Moo goo gai pan is essentially chicken with mushrooms, as well as other vegetables that can vary depending on who prepares it.

Compared to many Asian stir-fry options with breaded and fried meats and sweet sauces, moo goo gai pan is a much healthier alternative (relatively speaking, of course)

close-up of fried rice
Why not accompany this with a delicious fried rice?

How to cut your chicken like in a Chinese restaurant?

When I order a chicken dish in a Chinese restaurant, the meat is always very thinly sliced and very tender, but at the time I had never figured out how to reproduce that at home. Fortunately, after some research, I realized that it’s actually quite easy to get thin and tender pieces of chicken in your own kitchen.

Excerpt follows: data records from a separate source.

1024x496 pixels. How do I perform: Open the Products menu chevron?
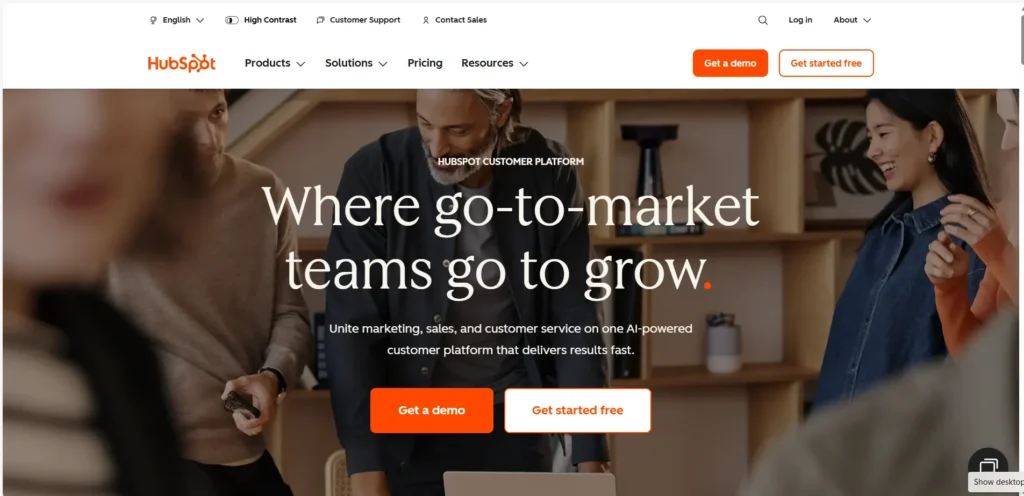coord(300,64)
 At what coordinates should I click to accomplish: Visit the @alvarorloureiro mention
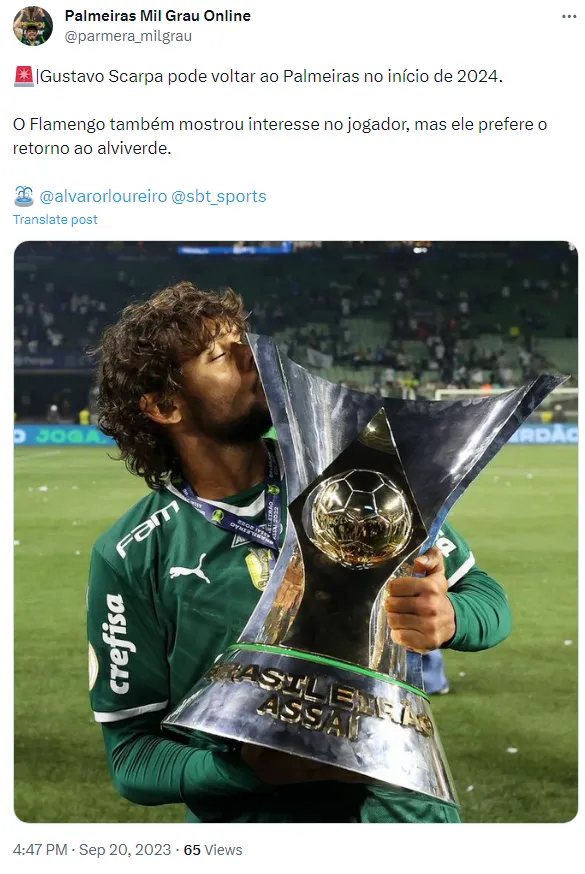pos(103,196)
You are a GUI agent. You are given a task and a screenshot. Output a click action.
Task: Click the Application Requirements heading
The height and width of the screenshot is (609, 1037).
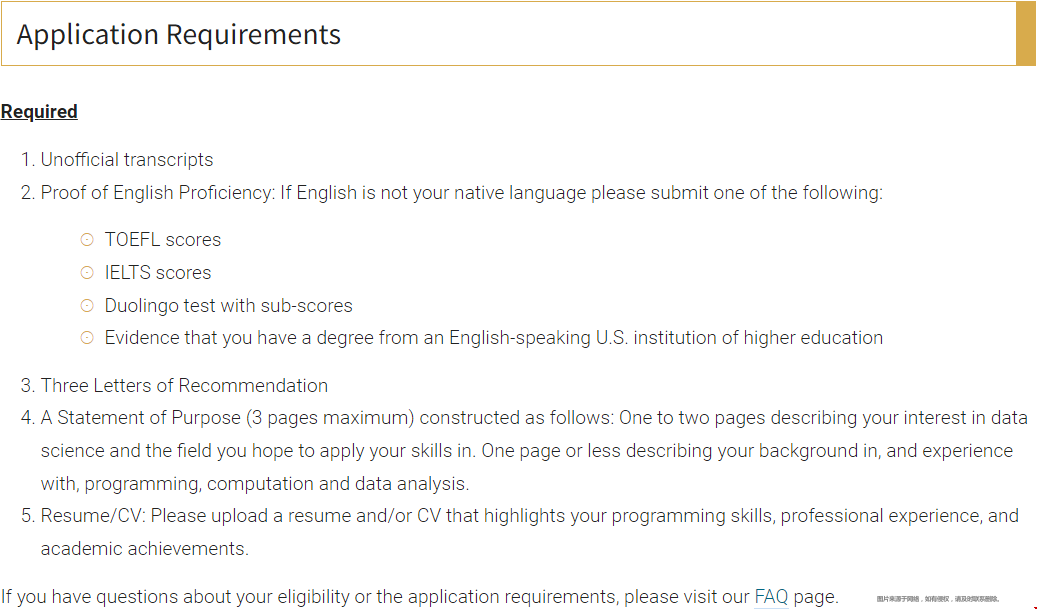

The first step to getting restaurant-style chicken is to cut your chicken into very thin slices. The easiest way to do this is to freeze the chicken breasts for about 20 minutes, or just until they firm up (they shouldn’t be frozen), but you want them to be hard enough to slice easily.

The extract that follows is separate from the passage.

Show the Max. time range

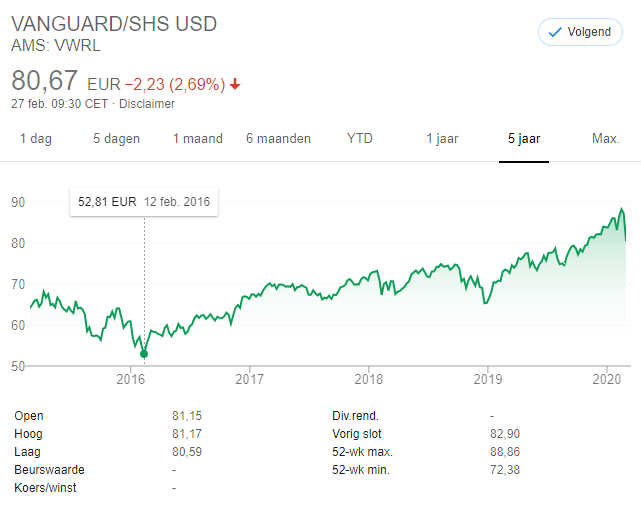click(x=606, y=139)
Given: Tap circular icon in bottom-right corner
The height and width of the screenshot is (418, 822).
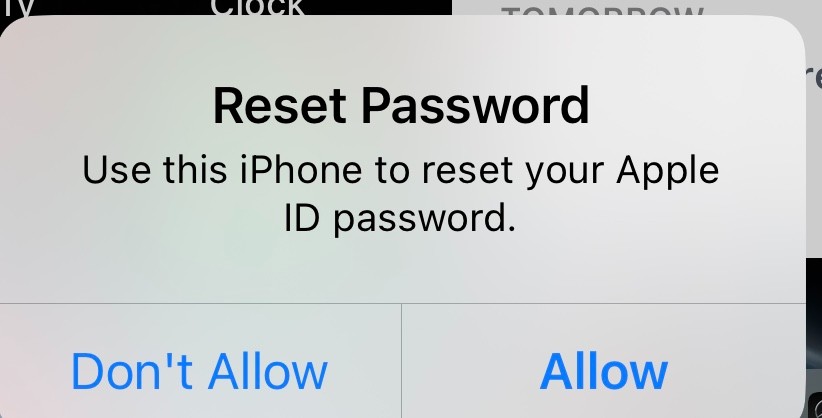Looking at the screenshot, I should pos(816,406).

Now, slice your chicken against the grain (widthwise) into strips.

The ingredients for the chicken and mushroom stir-fry

There are two main parts to this recipe, the ingredients for the stir-fry and the ingredients for the sauce. It’s easy to make and I bet you probably already have many of the ingredients in your pantry (especially if you’re a regular on the site)

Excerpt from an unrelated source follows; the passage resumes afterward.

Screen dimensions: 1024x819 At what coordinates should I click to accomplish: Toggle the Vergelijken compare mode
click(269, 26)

You can slice your chicken breasts into thin strips using the method described earlier. Remember that chicken breast meat is lean and can overcook quickly if you’re not careful. In fact, I even recommend using thighs, I personally love them.

quick Cantonese rice
A good quick Cantonese rice will pair perfectly with this chicken

The sauce ingredients for the chicken and mushroom stir-fry

The sauce and marinade are the most important parts of this recipe. It’s a light and flavorful sauce that only requires a small bowl and a whisk to prepare.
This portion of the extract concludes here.